Po otrzymaniu zgody od królowej Elżbiety II, Wielka Brytania opuści Unię Europejską. Co to znaczy? Czy na granice wrócą kontrole i cła? Nie do końca roku, gdyż od 1 lutego do końca 2020 roku obowiązywać ma okres przejściowy. Oznacza to, że tiry z rozmrażającą się żywnością nie utkną nagle na granicy, a w londyńskim city nie zgasną wszystkie światła. Data rozwodu ma jednak znaczenie w zakresie decyzyjności Wyspiarzy w UE. W trakcie okresu przejściowego, brytyjscy politycy muszą wynegocjować z UE kształt regulacji handlowych.

1 luty nie będzie momentem zwrotnym m.in. dla polskich firm działających na brytyjskim rynku. Będzie jednak wyzwaniem operacyjnym i finansowym m.in. ze względu na utrzymywanie podwyższonych stanów magazynowych i wyprzedaży gorzej sprzedających się produktów.
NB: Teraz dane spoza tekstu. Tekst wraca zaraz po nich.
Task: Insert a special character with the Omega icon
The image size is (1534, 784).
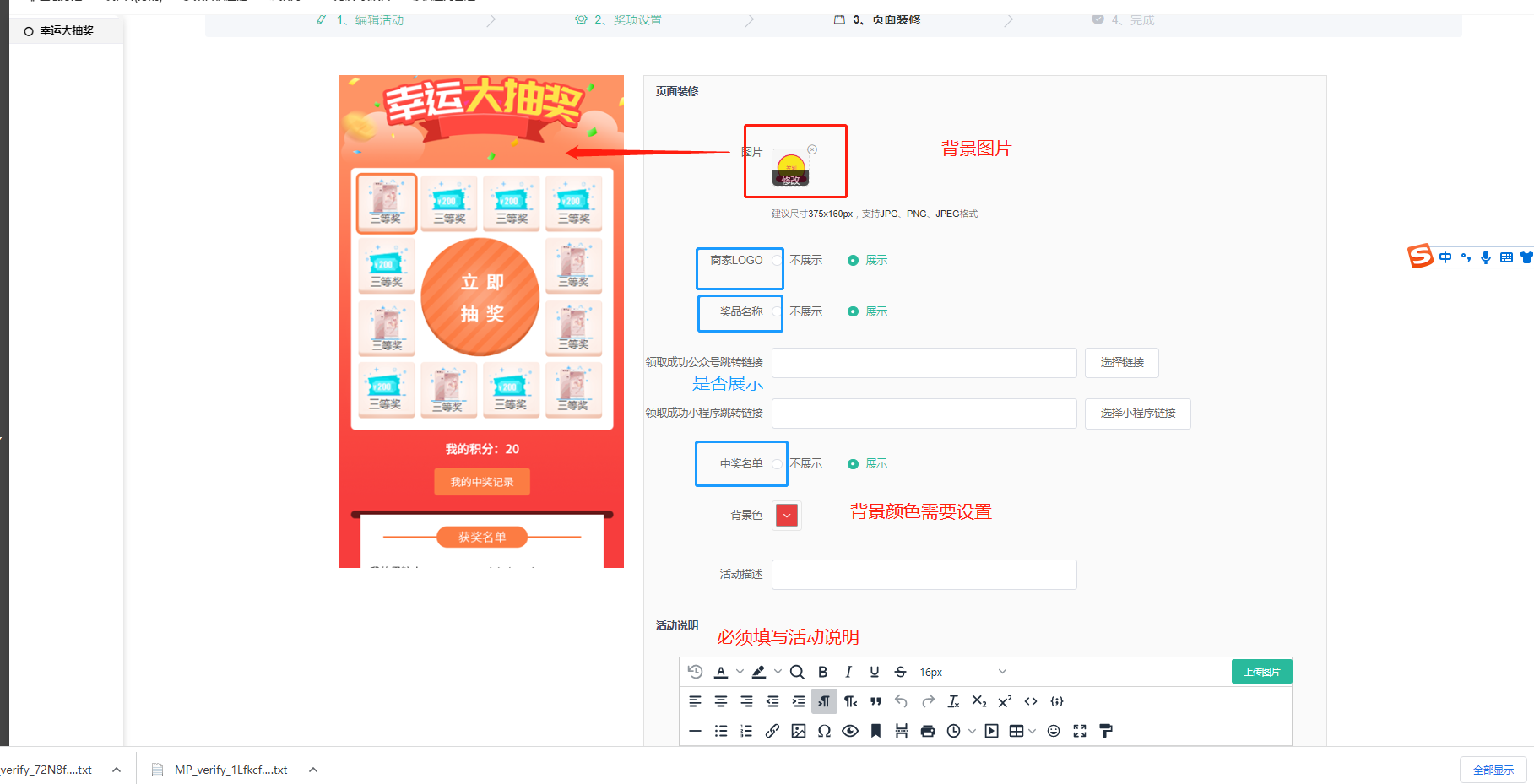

Ryzyko widać też po stronie dewaluacji funta, czy zmniejszenia rentowności importerów. Wielka Brytania pozostanie jednak w unii celnej z UE i będzie uczestnikiem wspólnego unijnego rynku, czyli nie będzie ceł ani innych barier w handlu.

Ucieczka przed brexitem

16 stycznia minister inwestycji i rozwoju Jerzy Kwieciński stwierdził, że „już od dwóch lat trwa ucieczka kapitału zagranicznego z Wielkiej Brytanii”, a wartość wycofanych do tej pory aktywów szacuje się na setki miliardów euro.

Jego zdaniem największa część tej kwoty przypada na sektor finansowy, a przeprowadzkę z Wysp na kontynent planują również firmy produkcyjne i usługowe, dla których "kwestie logistyki, które trzeba będzie rozwiązać czy certyfikatów, które należy zdobyć po brexicie, będą wiązały się trudnościami organizacyjnymi i dodatkowymi kosztami". Zaznaczył jednak, że widzi duże zainteresowanie firm np. z sektora usługowego, dla których Polska jest atrakcyjnym miejscem do inwestowania, bo przyjęta została w ubiegłym roku ustawa o wspieraniu nowych inwestycji, zmieniająca Polskę w tzw. jedną specjalną strefę ekonomiczną.

Jeśli więc założymy taki scenariusz, że najbardziej dotknięte brexitem będą branże w mocno uwrażliwione na dystans administracyjny (m.in. podlegają wysokiemu poziomowi regulacji, produkują artykuły lub usługi pierwszej potrzeby, są dużymi pracodawcami lub dostawcami rządowymi), to należy zastanawiać się nad wagą decyzji Banku Anglii. Zwłaszcza, że lepsze od oczekiwań odczyty PMI z Wielkiej Brytanii zdjęły presję z decydentów i dały furtkę do wstrzymania się ze zmianą parametrów polityki pieniężnej.

Co z tym funtem?

- Bank Anglii utrzymał główną stopę procentową na 0,75 proc. stosunkiem głosów 7-2. Rynek wyceniał 40-procentowe prawdopodobieństwo obniżki, stąd po decyzji widzimy skok funta do 1,3090 USD. Bank obniżył prognozy wzrostu i zakłada utrzymanie się inflacji poniżej celu do końca 2021 r. Z tego względu bank usunął z komunikatu fragment, że zakłada „stopniowe zacieśnianie polityki” w horyzoncie prognozy – mówi główny ekonomista TMS Brokers, Konrad Białas.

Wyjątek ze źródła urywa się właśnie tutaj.